In many ways, the 2014 FX series Fargo may have been more entertaining that the Coen Brothers flick that it was loosely based on. Not only did season one rack up two Golden Globes & three Emmys (among a few dozen other wins and nominations), it ended up on the top of my favorite shows of the year list, and outranks the film on Rotten Tomatoes (98% fresh, compared to the movie’s 94%).
That’s why, though it may be hard to believe, I actually think that Fargo season 2 is better than the first.
Admittedly, I was nervous for Fargo when it premiered this month. The news that series creator Noah Hawley was going to take the show down the American Horror Story “anthology” route was met with a bit of resistance on my side, particularly after the disappointment of this season’s True Detective.
However, my worry of any degradation of the masterful work that Billy Bob Thornton, Allison Tolman, Colin Hanks, & Co put into season 1 would be damaged this year was quickly put to rest by the time season 2’s premiere hit its first commercial break.
Fargo season 2 reignites all of the cleverness & quirk that made it an award-winning series in the first place. Season 2 stars Patrick Wilson—as Lou Solverson, Keith Carradine’s character from 2014—and Ted Danson play the role of subtly bad-ass small-town cops that you want to root for, just as Hanks & Tolman (whose character is shown as a child this season) did in the original.
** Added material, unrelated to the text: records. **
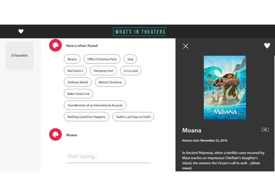Close the Moana detail panel
Screen dimensions: 275x196
pos(186,46)
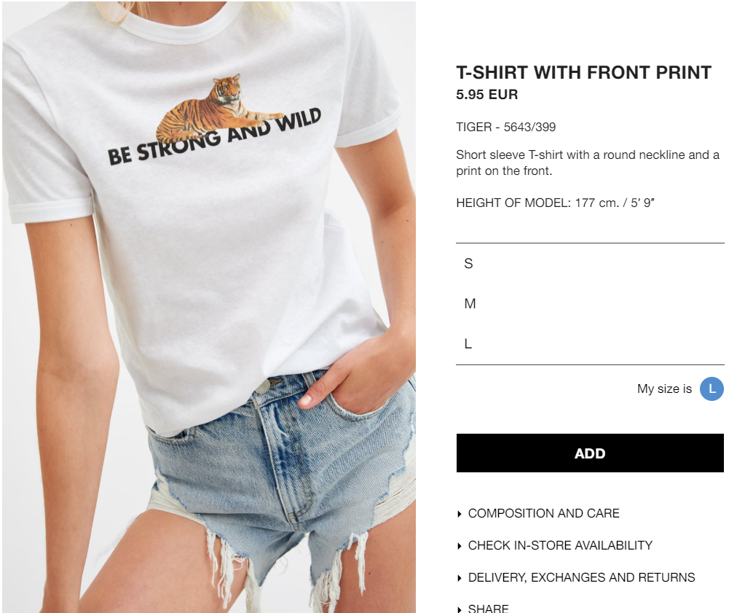This screenshot has height=613, width=729.
Task: Click the tiger print on the shirt photo
Action: click(x=218, y=107)
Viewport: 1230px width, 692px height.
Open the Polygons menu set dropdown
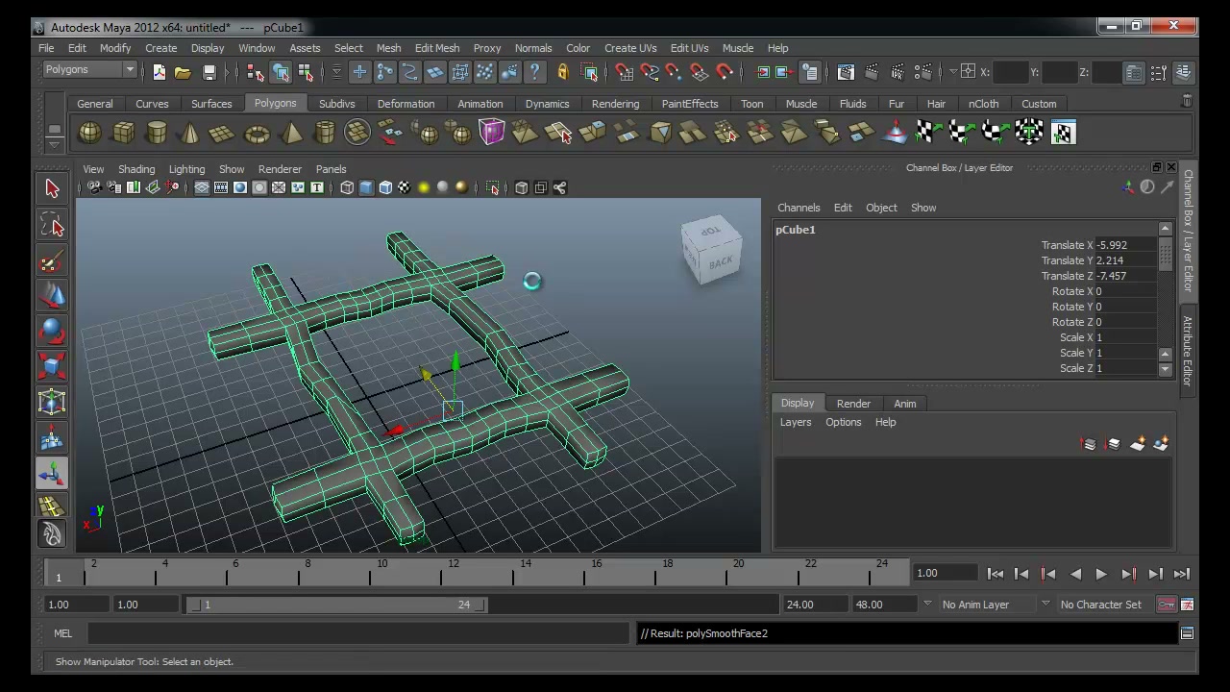[x=90, y=69]
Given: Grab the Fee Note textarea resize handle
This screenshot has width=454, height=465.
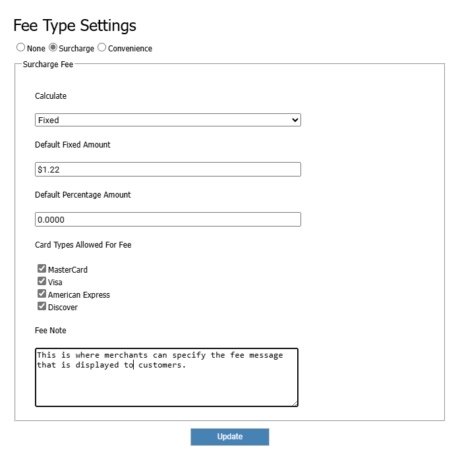Looking at the screenshot, I should tap(295, 403).
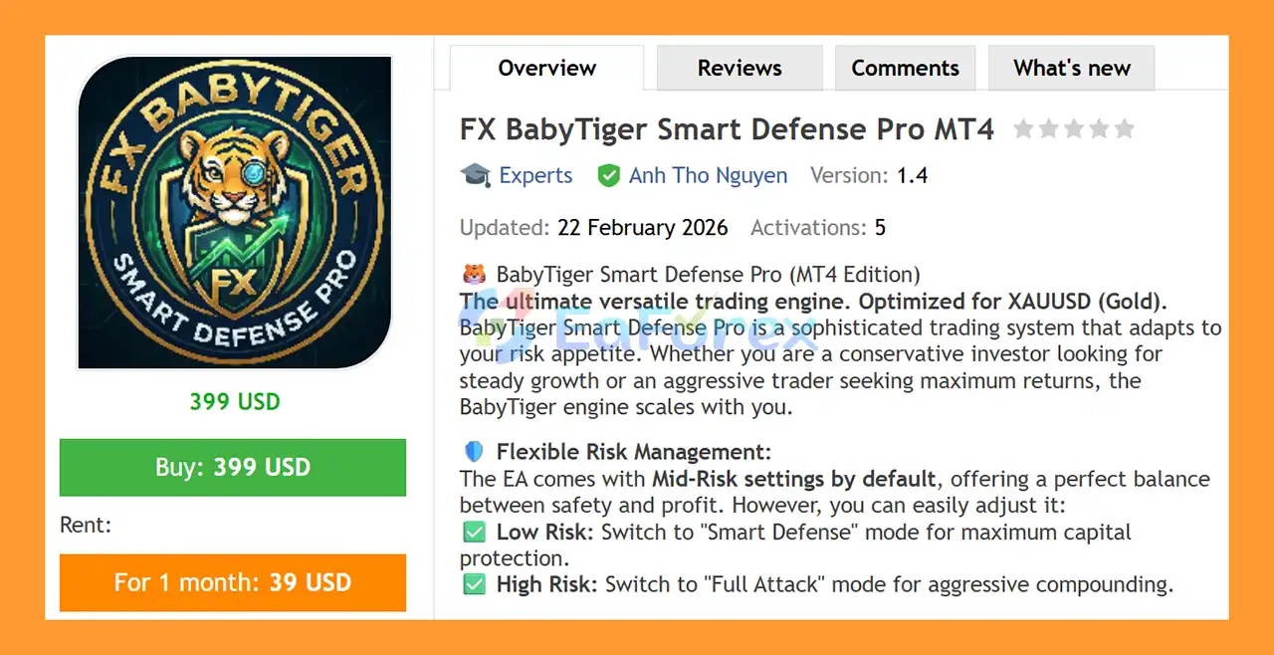Screen dimensions: 1274x655
Task: Click the orange For 1 month 39 USD bar
Action: tap(233, 582)
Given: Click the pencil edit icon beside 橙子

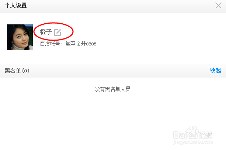Looking at the screenshot, I should pos(58,32).
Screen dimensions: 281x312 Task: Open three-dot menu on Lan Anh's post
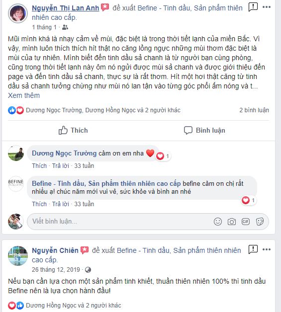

Kirsten Dunst and Jesse Plemons (Breaking Bad) handle their roles as a couple facing a major challenge to their outwardly normal, happy existence with the eerie-but-cutesy believability we’ve come to expect from Hawley’s anthology. A favorite of mine, Burn Notice star Jeffrey Donovan—along with Jean Smart (Designing Women)—are Fargo‘s new “bad guys”; who face their own threats from the Kansas City Mafia (led by Everybody Loves Raymond‘s Brad Garrett.
By far, though, my favorite character in Fargo season 2 at this point is Bokeem Woodbine‘s Mike Milligan. His calm, articulate demeanor (even whilst dispensing threats of violence) reminds me much of Billy Bob’s ruthless, but well spoken, Lorne Malvo. Woodbine has an incredible writing team behind him (as do the others on Fargo), but his portrayal of the KC Mob’s strong-arm man is one of the actor’s finest roles to date.
The characters of Fargo season 2 are as engaging as the first, and the sometimes-absurd storyline is brilliantly told through powerful acting, beautiful cinematography, and a soundtrack worth downloading. Of course, there will be those naysayers—but, in my mind, season 2 of Fargo is worth more than just a casual watch; it may just be one of the best shows of the year, again.